### Problem to solve
Your output should consist of every record, copied exactly.
------------------------------------------------------------------------
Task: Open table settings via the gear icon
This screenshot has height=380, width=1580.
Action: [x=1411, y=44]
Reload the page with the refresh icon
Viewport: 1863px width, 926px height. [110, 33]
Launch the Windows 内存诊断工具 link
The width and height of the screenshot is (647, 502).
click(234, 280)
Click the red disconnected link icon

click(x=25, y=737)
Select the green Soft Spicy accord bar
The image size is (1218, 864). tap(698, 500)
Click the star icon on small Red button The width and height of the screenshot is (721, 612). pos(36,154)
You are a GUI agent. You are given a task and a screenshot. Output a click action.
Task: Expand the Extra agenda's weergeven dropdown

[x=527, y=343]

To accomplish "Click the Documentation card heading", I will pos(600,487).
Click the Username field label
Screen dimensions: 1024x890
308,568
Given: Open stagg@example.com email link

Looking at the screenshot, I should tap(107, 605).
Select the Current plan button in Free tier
------------------------------------------------------------------------
### Result
Task: Open table settings via the gear icon
This screenshot has height=380, width=1580.
Action: [x=1411, y=44]
Reload the page with the refresh icon
Viewport: 1863px width, 926px height. [110, 33]
Launch the Windows 内存诊断工具 link
The width and height of the screenshot is (647, 502).
click(234, 280)
Click the red disconnected link icon

click(x=25, y=737)
Select the green Soft Spicy accord bar
The image size is (1218, 864). tap(698, 500)
Click the star icon on small Red button The width and height of the screenshot is (721, 612). pos(36,154)
You are a GUI agent. You are given a task and a screenshot. Output a click action.
Task: Expand the Extra agenda's weergeven dropdown

[x=527, y=343]

To accomplish "Click the Documentation card heading", I will pos(600,487).
Click the Username field label
Screen dimensions: 1024x890
308,568
Given: Open stagg@example.com email link

Looking at the screenshot, I should tap(107, 605).
Select the Current plan button in Free tier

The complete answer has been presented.